When Tracy opened her car door in the apartment complex parking lot, a blast of searing heat escaped. She waited a moment, then reached in and started the engine but did not get in. She wanted to give the air-conditioning time to do its job. While she waited for the oven to become a car, she thought again of Andrea Strickland, and of her uncle. What kind of a person would take in a young girl whose parents had died in a horrific car accident, and see it as an opportunity for his own sick and twisted sexual desires? It was another reminder that the psychopaths of the world were not always the stereotypical monsters who tortured cats in their youths and lived in solitude.
When the car had cooled, Tracy slid behind the wheel. She left the parking lot and turned on North Waterman Avenue, a four-lane street pocked with palm trees located just around the corner from the St. Bernardine Medical Center. As Tracy had found with most of Southern California, the street consisted of an odd mix of single-family homes, apartment buildings, strip malls, and commercial buildings, as if the city planners had given no consideration to zoning.
She parked on the street and approached a two-story, sand-colored stucco building. Alan Townsend’s counseling practice was located on the second floor off an outdoor staircase. The inside looked like a small two-bedroom apartment converted to an office, with the front room the waiting area. The furnishings were dated—shag carpeting, cloth-and-laminate furniture, and nondescript prints. Behind a vacant reception counter were two closed doors with nameplates. The plate on the right was empty. The plate on the left read “A. Townsend.”
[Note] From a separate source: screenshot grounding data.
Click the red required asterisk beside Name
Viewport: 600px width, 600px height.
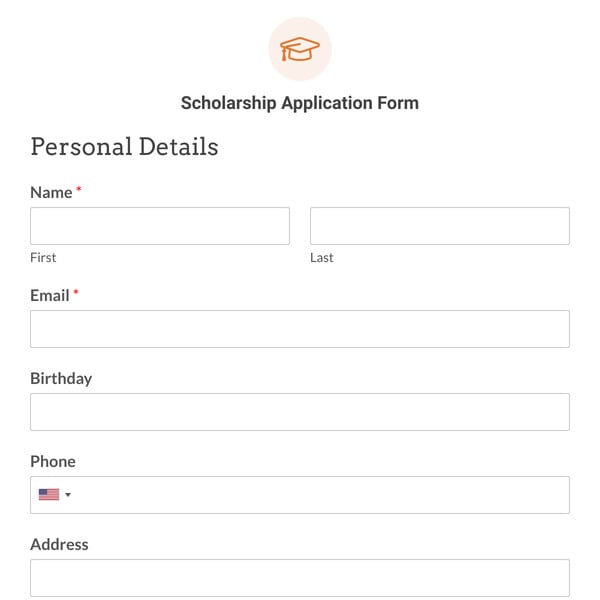click(x=79, y=189)
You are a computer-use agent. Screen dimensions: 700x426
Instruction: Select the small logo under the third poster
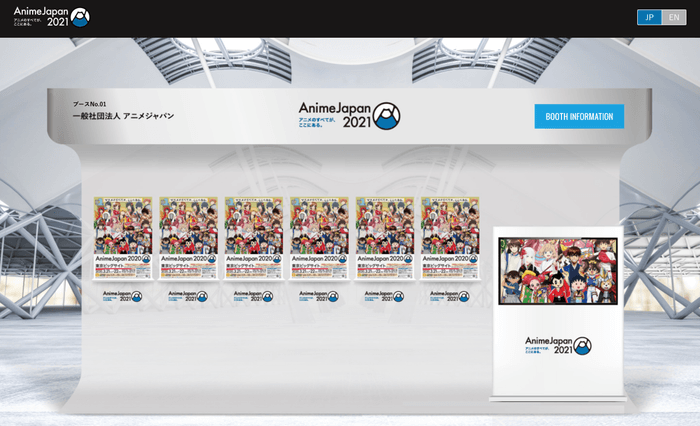tap(254, 296)
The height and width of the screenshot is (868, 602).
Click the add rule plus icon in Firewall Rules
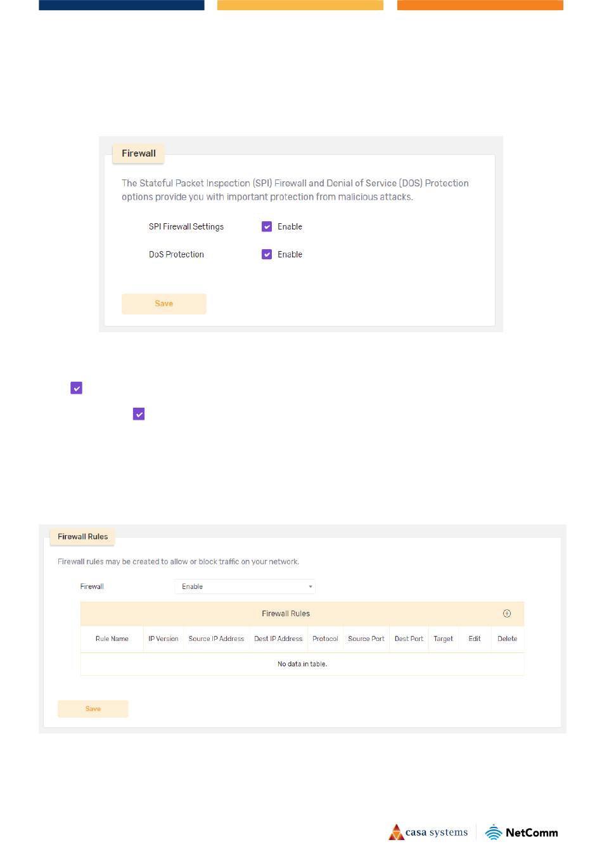tap(506, 613)
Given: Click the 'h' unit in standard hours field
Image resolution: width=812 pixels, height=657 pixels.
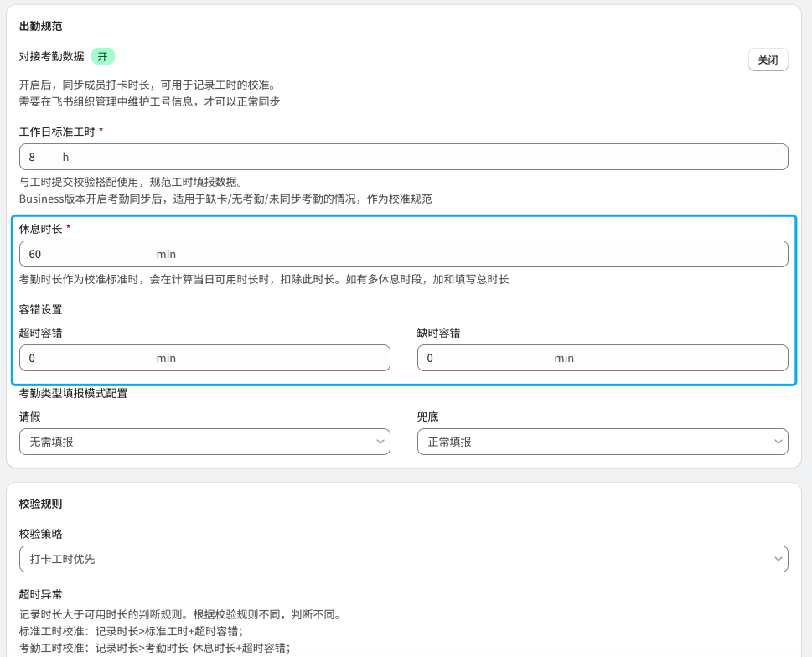Looking at the screenshot, I should coord(65,157).
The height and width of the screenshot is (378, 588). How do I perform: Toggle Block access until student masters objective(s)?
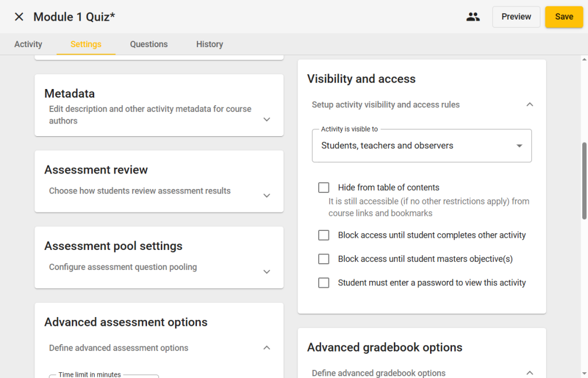[x=324, y=259]
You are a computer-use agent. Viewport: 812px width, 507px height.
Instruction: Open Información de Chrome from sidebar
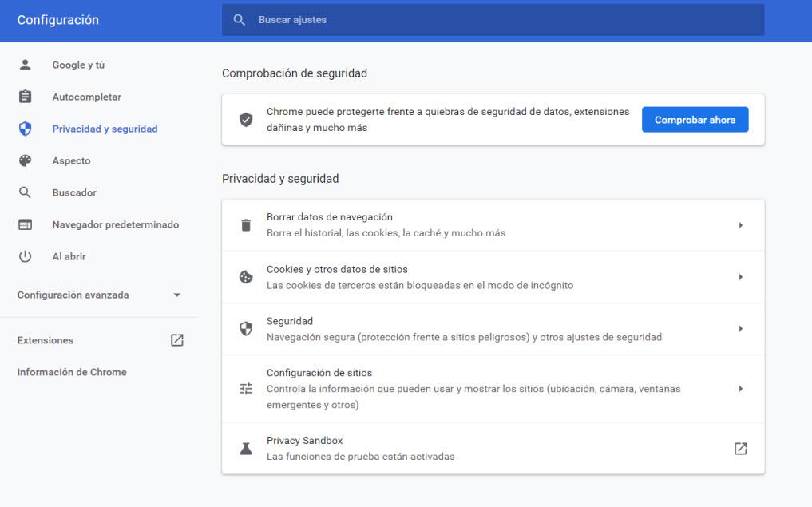pyautogui.click(x=72, y=372)
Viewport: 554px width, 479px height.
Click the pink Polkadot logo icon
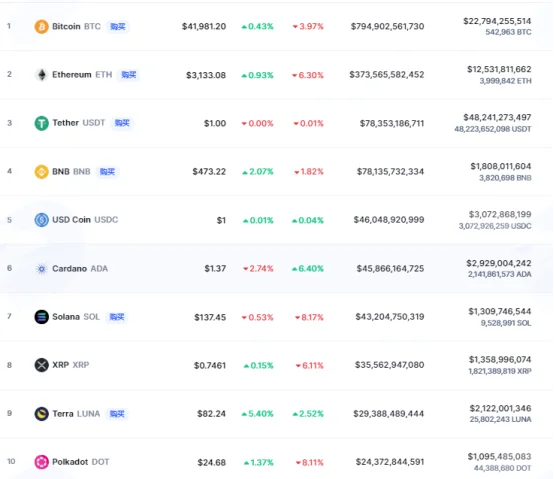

Tracy slapped a bell on the counter, which emitted an obnoxious ting. Seconds later, the door on the left opened and a middle-aged man with a head of silver hair emerged wearing cargo shorts, a T-shirt, and flip-flops. With a skin complexion more orange than bronze, he looked just like the actor George Hamilton. Welcome to LA.
“Dr. Townsend?” Tracy said.
Townsend extended a hand and flashed a smile so bright it almost caused Tracy to put her sunglasses back on. “You must be the detective from Seattle. Come on in.” He turned his back and went into his office. “I don’t usually work Fridays so I’m operating without a receptionist. You’ll have to excuse me if I look a little disorganized.”
“I’m sorry to bother you on your day off.”
“Not a bother,” he said. “I understand the circumstances. Besides, I’ve already had a full day. Friday mornings I surf and do a little meditating. I thought I’d get some work done in an air-conditioned office while waiting out the heat. I play tennis in the evenings.”
“Surfing around here?”
“The ocean is an hour and a half. That’s why I only do it once a week and I go early. It’s exhilarating.”
“Sounds like a good day.”
“Every day we’re alive is a good day,” he said.
This guy made actors on Sesame Street seem depressed.
The back wall was a window facing east toward the San Bernardino hills. The wall to Tracy’s left was the ego wall, with framed diplomas and citations, some partially obscured by the leaves of a collection of potted ferns, cacti, palms, and a peace lily. Townsend had a modest desk beneath the diplomas. He took a seat in a leather chair, leaving Tracy to sit on a two-seat couch. On the wall beside the window was a framed quote.
WHO LOOKS OUTSIDE, DREAMS; WHO LOOKS INSIDE, AWAKES.
CARL JUNG
The room smelled of incense.
Tracy handed Townsend the signed authorization from Patricia Orr for the release of Andrea’s records, which was valid because Andrea had been a minor when she received counseling.
“I was hoping to get your impressions.”